Os cientistas montaram câmeras em torno do local de Hardangervidda, registrando a variedade de animais selvagens que vinham se alimentar dos cadáveres de renas. Os visitantes das aves incluíam corvos, corvos, águias, urubus e pássaros menores. As raposas e os wolverines também frequentavam o pseudo-cemitério, jantando carne podre que escoava “todo tipo de suco - e milhares e milhares de vermes, é claro”, segundo Steyaert.
Ingrid Spilde da agência de notícias norueguesa Forskning.no relata que as carcaças inicialmente eliminaram toda a vida vegetal na área, elevando a acidez do solo e mexendo com os nutrientes do solo. No entanto, à medida que as raposas e os pássaros se depuraram depositaram fezes no pedaço de terra, deixaram sementes de amora que podem se transformar em mudas.
A planta Crowberry serve como uma espécie-chave na tundra alpina, escreve Yin. Suas bagas roxas escuras ou pretas são uma fonte de alimento essencial para muitos animais do Ártico e têm uma forte influência no ecossistema da região.
Para germinar, a planta da amoreira requer solo nu e denso em nutrientes - “exatamente o que as carcaças estão criando”, diz Steyaert a Yin.
De acordo com o Yasemin Saplakoglu da Live Science, o ambiente repleto de carcaças e suas hordas de sequestradores de dispersão de sementes fornecem locais ideais para a reprodução de novas plantas.
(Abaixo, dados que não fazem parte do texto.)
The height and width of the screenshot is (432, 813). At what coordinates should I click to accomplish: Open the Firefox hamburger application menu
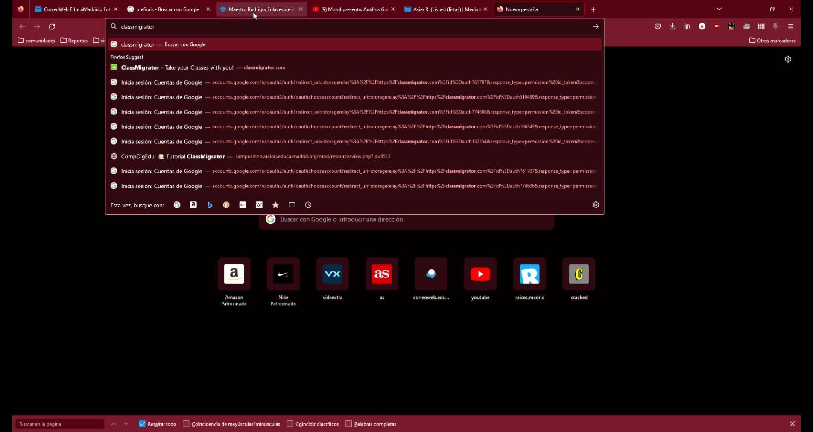(790, 26)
De fato, 21 das 24 amostras fecais descritas no estudo continham sementes de amora-preta viáveis. Durante uma recente visita ao local, os pesquisadores identificaram uma promissora mudança na paisagem: mudas de amoreira e gramíneas surgindo entre os restos dispersos da rena, apresentando uma meditação única sobre a morte - e, pela primeira vez em dois anos, a vida.